Brief:
Your task is to copy each line of the records that includes the string "agent".

Supplied information:

Start of Block

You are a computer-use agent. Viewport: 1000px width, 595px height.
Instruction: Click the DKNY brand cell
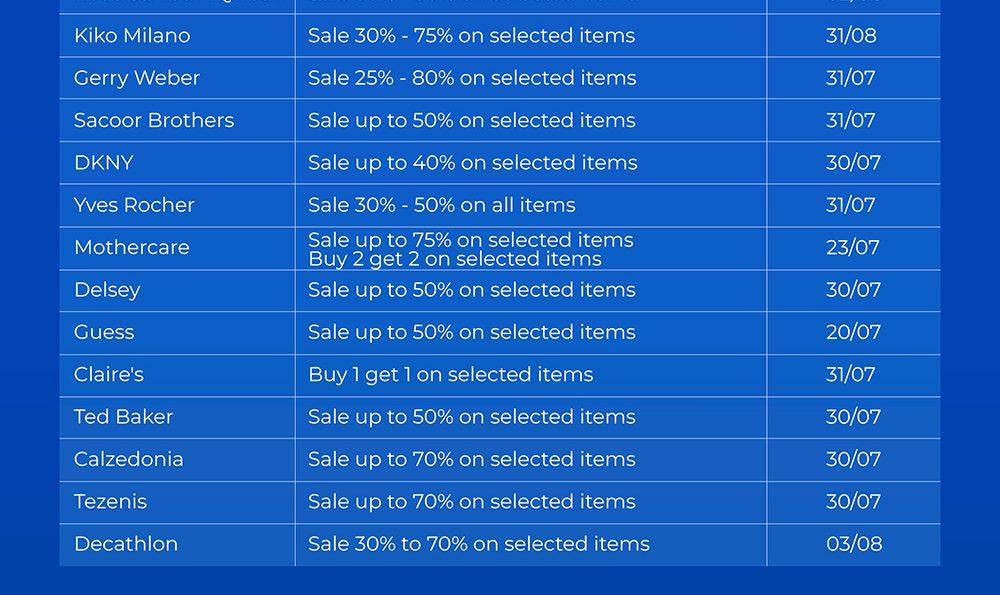104,163
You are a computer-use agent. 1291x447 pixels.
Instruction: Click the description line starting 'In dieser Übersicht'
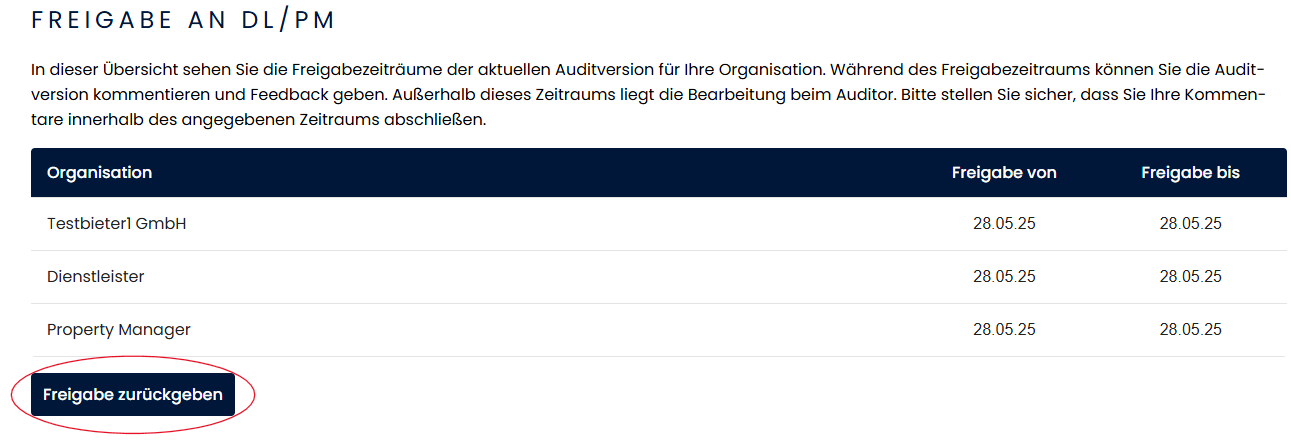pos(648,71)
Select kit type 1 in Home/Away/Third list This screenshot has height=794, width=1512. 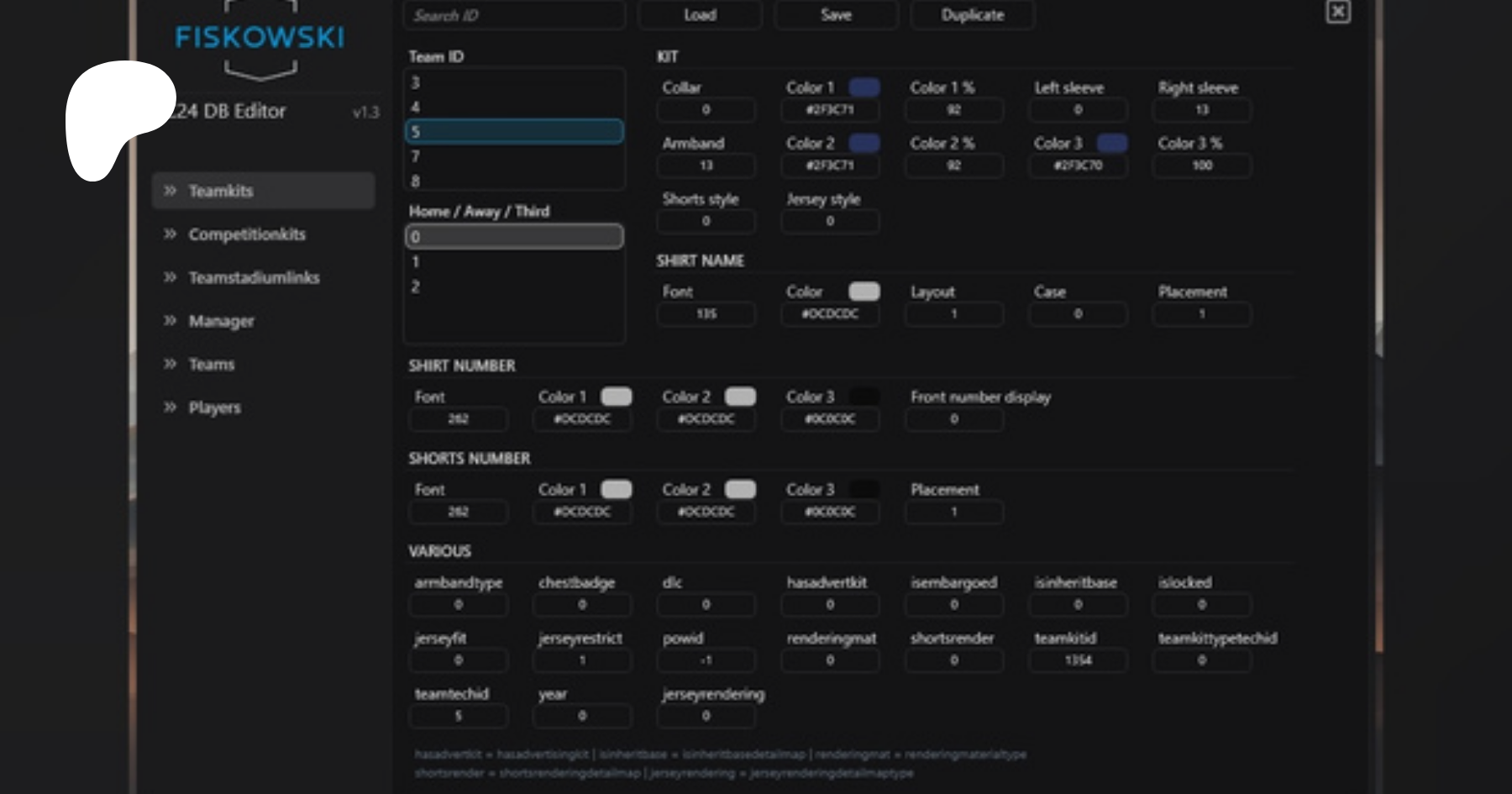514,262
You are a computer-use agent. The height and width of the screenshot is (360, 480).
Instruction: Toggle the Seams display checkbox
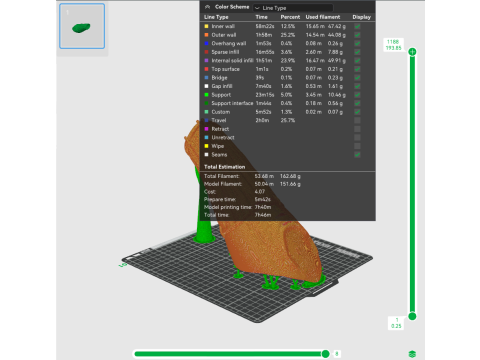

End of Block

Solved problem:
You are a computer-use agent. Viewport: 1000px width, 595px height.
You are a computer-use agent. 1291x447 pixels.
You are a computer-use agent. The height and width of the screenshot is (360, 480).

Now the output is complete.